# Red Fish Tourny



## SkunkApe (Dec 9, 2006)

TugCapt and I fished the local Red Fish tournament starting Fri (8/9/07) @ 1900. We fished throughout the night and into the breaking morning. I didn't take a lot of pix as we were focusing on stringing up a few good fish. We must have caught at least 10-12 nice Reds each out there before we crapped out. Here's highlights of the trip: 
-Don't forget your bait in the cooler in your truck. Cast netting up bait is productive, but is time consuming and the Reds don't seem to care if it's frozen or fresh. 
-Try a Redfish Magic Spinnerbait (Pumpkin Seed / Chartruse tail). It works. Thanks Ruthless.
-When your buddy goes off cast netting into the darkness, and he says "Watch my Rods", watch them because karma dictates that the biggest fish of the night is going to get on your friends line, not yours. It did. 
-When a drag burning Red comes right at you and goes under the anchored kayak and gets wrapped in the anchor line, get the net and deal w/ the birds nest later. Do not attempt to mouth the fish .
-Oyster beds are pointy, sharp, nasty slicing platforms. Try not to go to your knees when handling a decent Red on this stuff. However the blood streaming from my knee might of turned on the aquatic life, as we caught more fish when wading w/ blood in water. 
-Speck Trout are some voracious sight feeders. I crossed Tugs line in the darkness so started reeling as fast as I could w/ a cut mullet head on the end of a fishfinder rig. The bait was skipping on the water a 15-16" Speck crashed the bait about 5 feet from my legs. Very hungry fish. I might have to try that technique in the future .
-Nor'easters arrive in a neat way. It was still, stagnant and muggy around 3am. A visual front moved in w/ tree ring layered cloud, and at 3:03am, the wind was blowing NE @ 20knts and the temp dropped from Hot to nice. 
-Don't try to grab a skate w/ plyers in murky water. You miss and he's at your feet (not a happy skate)
Here's a few pix I did manage to get: 



















Tug & my stringer after a hard nights work: 










-One side note on this, and I'm not really happy about it. I caught a Red on the Redfish Magic and turned out this dude had 17 Spots. The Tourny had a "Calcutta" division for the Red w/ the most Spots. I measured him and he came out @ 18 1/16, barely legal. I measured him right side up, upside down, North, South, forwards and backwards. Each time, right out of the water he was 18 & some. I even had TugCapt do an independent measure, he agreed that it's a keeper. Well, we crapped out and went home, put the fish on ice for 6hrs and napped until the weigh in. I awoke, grabbed the fish out of the cooler, and low and behold, the SOB shrunk to 17 3/4". No stretching or creative measurements would make that guy 18 again. Well, I didn't even bother taking that fish to the weigh in as I'm sure some sore competitor would be dialing the VMRC behind my back. Oh well, it was legal when I boated it, so it found my friends skillet. This is the fish in question: (and yes I've had beers and I'm not happy w/ the shrinkage)

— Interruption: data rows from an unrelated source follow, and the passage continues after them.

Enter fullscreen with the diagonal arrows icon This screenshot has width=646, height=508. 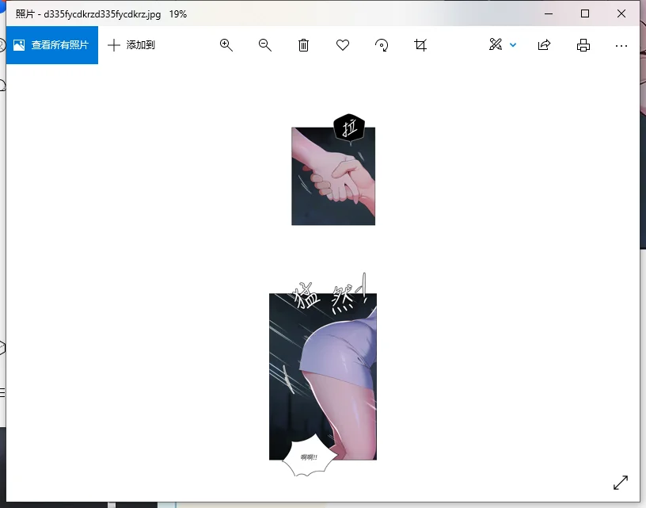(621, 482)
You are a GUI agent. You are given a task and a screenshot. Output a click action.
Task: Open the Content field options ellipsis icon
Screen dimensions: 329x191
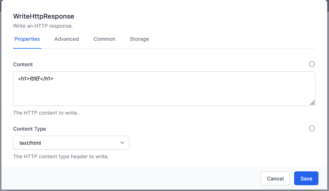click(x=312, y=64)
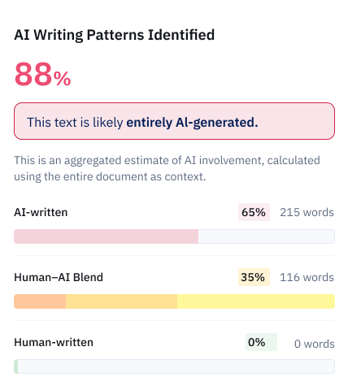Viewport: 348px width, 390px height.
Task: Click the pink AI-written progress bar fill
Action: [106, 236]
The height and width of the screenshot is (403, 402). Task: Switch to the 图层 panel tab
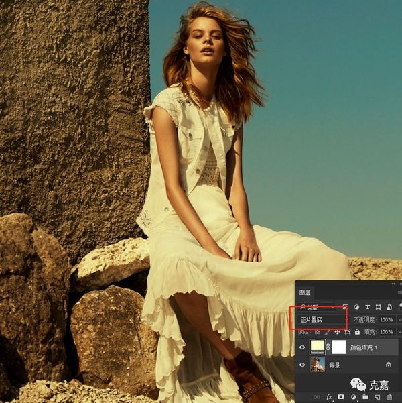tap(305, 292)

So that's the Tourny report. I'm headed back out for a less stressed round of fishing here in a few. 

Good Luck All!!! :fishing: :fishing:


----------



## TugCapn (Jun 18, 2007)

NICE REPORT SKUNK....I agree fully with the watch my rod theory....But I would never ask you to watch my beer because I know the results of that :beer:. Had a blast we need to hook up again soon ......PEACE OUT M8


----------



## ruthless (Sep 5, 2003)

It was good to see more yakkers going head to head with motor boats. We were going to yak, but decided that we would join efforts and fish from Boat's flats skiff. We ended up with 9.2 oz with our biggest fish at 5lbs. We also managed to keep our fish alive (Thanks Fish Flo2) and they were kicking at the weigh in. 

See ya on the water.


----------



## becoyote (Aug 1, 2007)

*Hey*

Nice work! Looked for you out there today.

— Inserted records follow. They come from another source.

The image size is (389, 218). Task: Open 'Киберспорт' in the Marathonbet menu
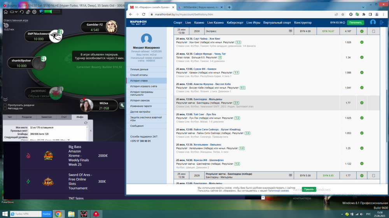point(235,22)
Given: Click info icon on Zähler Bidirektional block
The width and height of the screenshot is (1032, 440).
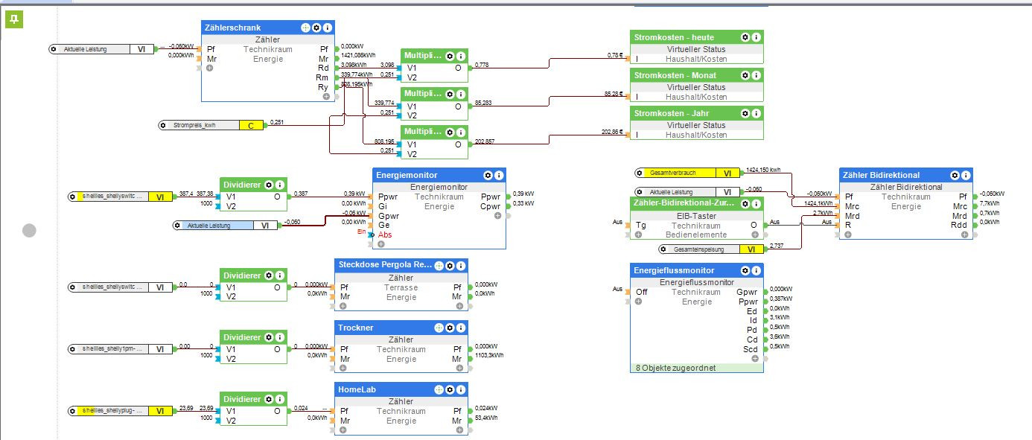Looking at the screenshot, I should [x=966, y=175].
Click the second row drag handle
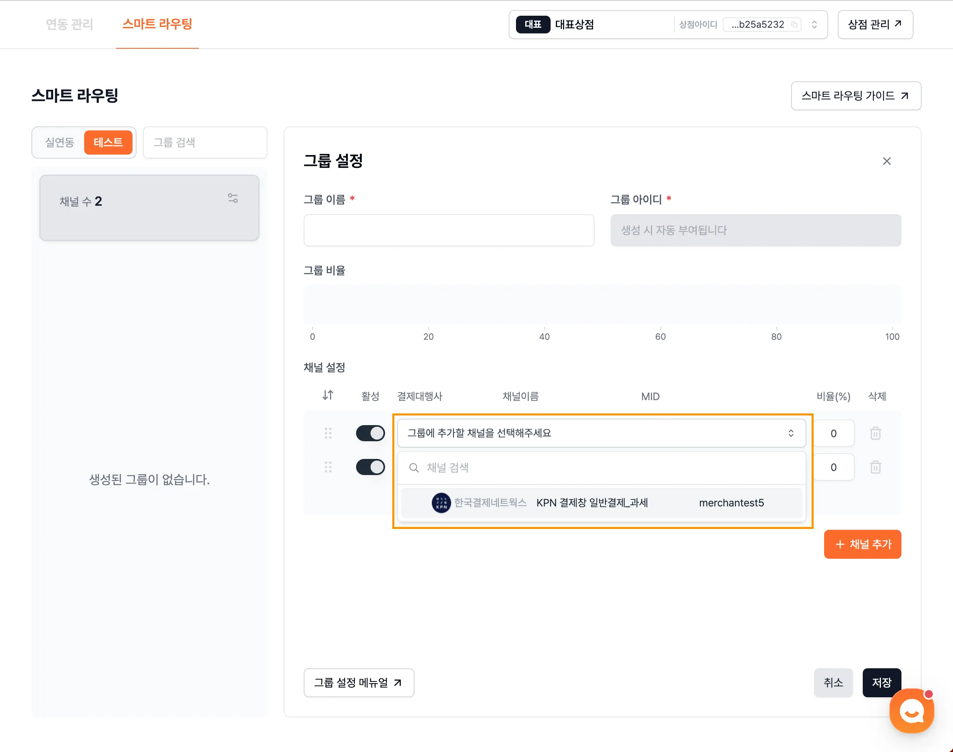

3 flounder. 2 about 18 inches 1 barely legal right at 18.5


----------



## SkunkApe (Dec 9, 2006)

All right! Nice Flounder. I'll be pretty busy this week, so no telling if I'll make it out. I'm gonna target the flatties next few trips.


----------



## RuddeDogg (Mar 20, 2004)

*Great job guys*

congrats on the catch.


----------



## lipyanker (May 31, 2006)

nice report thanks for the photos


----------



## fingersandclaws (Oct 17, 2005)

Nice job guys!!! Flatties in VA huh? Interesting . . . :fishing:


----------



## AL_N_VB (Apr 3, 2002)

fingersandclaws said:


> Nice job guys!!! Flatties in VA huh? Interesting . . . :fishing:


there ain't no fish in VA.....just pre-turbed anglers.


----------